The key moment of the battle happens early on as Chomp brings the hammer down on Bite Force’s critical component: a chain. This was by design. Before the match Stephenson and the Machine Corps tuned Chomp’s weapon and computer brain to target that part of its opponent, and as you can see, the precision effect is deadly for Bite Force.
This season, Chomp is getting even smarter. Using AprilTags (a type of visual location tag) and a machine vision camera placed above the arena, Stephenson and her team are tracking Chomp’s movements during battles. “We want Chomp to be even more autonomous,” Stephenson said.
“We have a little bit of it with the lidar, but this AprilTag is our next stop in that direction,” she explained. “We’re going to try and develop some robot tracking algorithms and compare them to the AprilTag as a ground truth to eventually do autonomous robot tracking.”
So it’s not hard to see the near future, where robots with autonomous capabilities, like Chomp, can run circles around the old champs, like Tombstone. Although it has a very effective and powerful spinning weapon on the front, long-time winner Tombstone is otherwise just a big remote-controlled car. It can zip around the ring and destroy anything in its path, but its reaction time will always be limited by the human behind the controls. As Stephenson and Chomp are proving, however, using computers to deliver lightning fast hits with impossible precision represents fascinating new future for robot-on-robot warfare.

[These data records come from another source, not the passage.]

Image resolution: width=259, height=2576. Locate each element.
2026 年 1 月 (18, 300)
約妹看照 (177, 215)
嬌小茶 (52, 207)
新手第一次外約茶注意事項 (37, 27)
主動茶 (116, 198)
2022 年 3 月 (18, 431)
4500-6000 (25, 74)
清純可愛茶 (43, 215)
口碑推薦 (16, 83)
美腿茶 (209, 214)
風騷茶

The far future could be even more fascinating. As robots move beyond simple automation and more into full-fledged artificial intelligence, where they can make decisions and adapt to their surroundings, it’s not hard to imagine that BattleBots 2028 will look much different and much more exciting than BattleBots 2018. That is, if BattleBots is still around.
At the end of the day, the beloved TV series has struggled to stay on the air for more than a couple of years at a time. It’s not the only robot-fighting show in town. The United Kingdom has its own version called Robot Wars, and there’s a thriving circuit of hobbyist bot-fighting tournaments around the country every year. There’s still something special about the BattleBox, not to mention the unique opportunity for innovators to put homemade robots on primetime television. Now, it’s up to the most innovative of them all—folks like Chomp, Stephenson, and the Machine Corps—to lead the way to the next chapter BattleBots. May it be metal-crunching, sparks-flying awesome.